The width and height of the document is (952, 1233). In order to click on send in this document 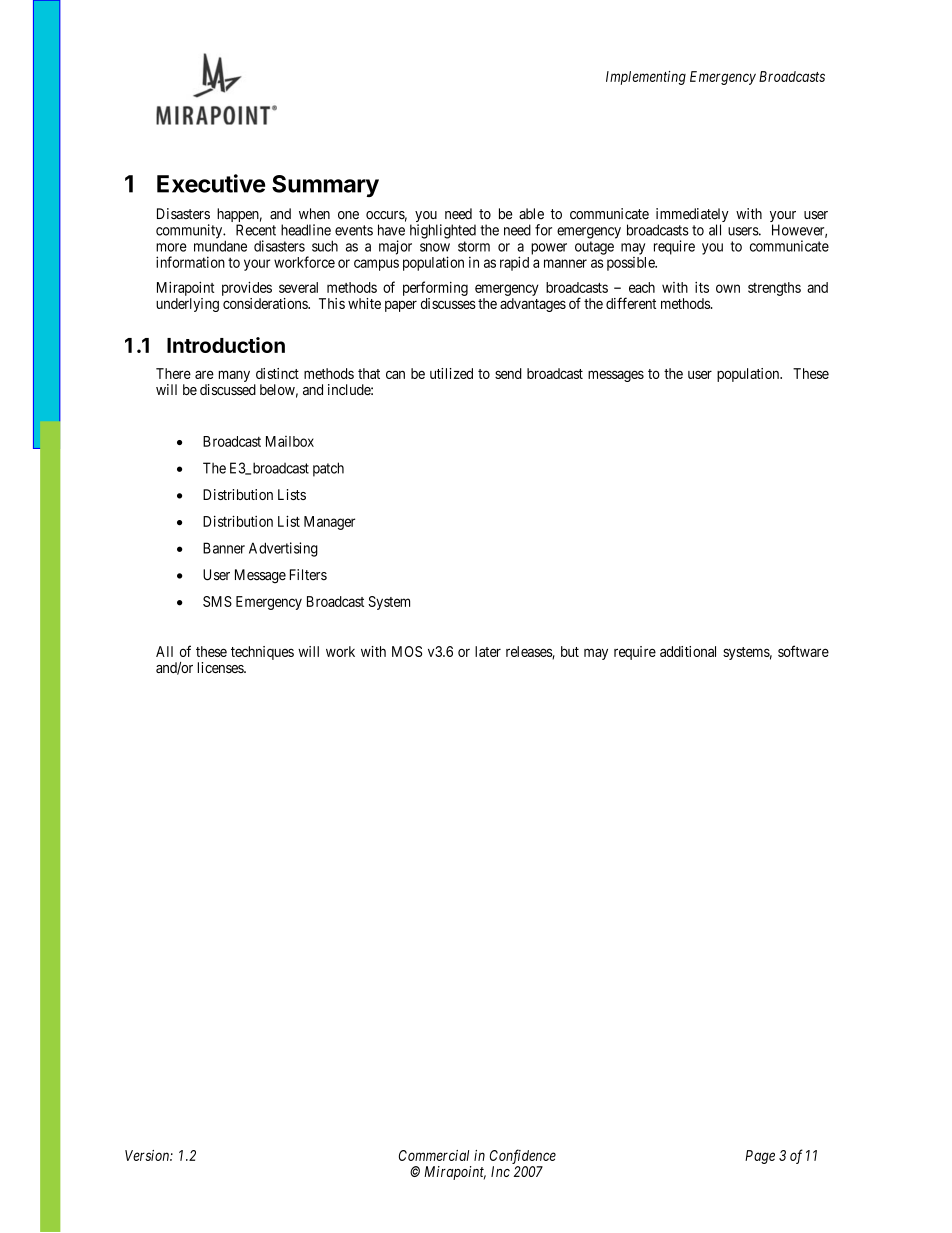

======

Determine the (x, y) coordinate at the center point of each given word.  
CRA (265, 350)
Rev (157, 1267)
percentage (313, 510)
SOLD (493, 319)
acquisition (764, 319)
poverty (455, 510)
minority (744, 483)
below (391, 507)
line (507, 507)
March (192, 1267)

======

Convert the records, from the line containing "Determine the (x, y)" up to and including the line containing "March (192, 1267)", into a Markdown table with the columns Number and Line. Leave out any blank lines.

| Number | Line |
|---|---|
| 1 | Determine the (x, y) coordinate at the center point of each given word.   |
| 2 | CRA (265, 350) |
| 3 | Rev (157, 1267) |
| 4 | percentage (313, 510) |
| 5 | SOLD (493, 319) |
| 6 | acquisition (764, 319) |
| 7 | poverty (455, 510) |
| 8 | minority (744, 483) |
| 9 | below (391, 507) |
| 10 | line (507, 507) |
| 11 | March (192, 1267) |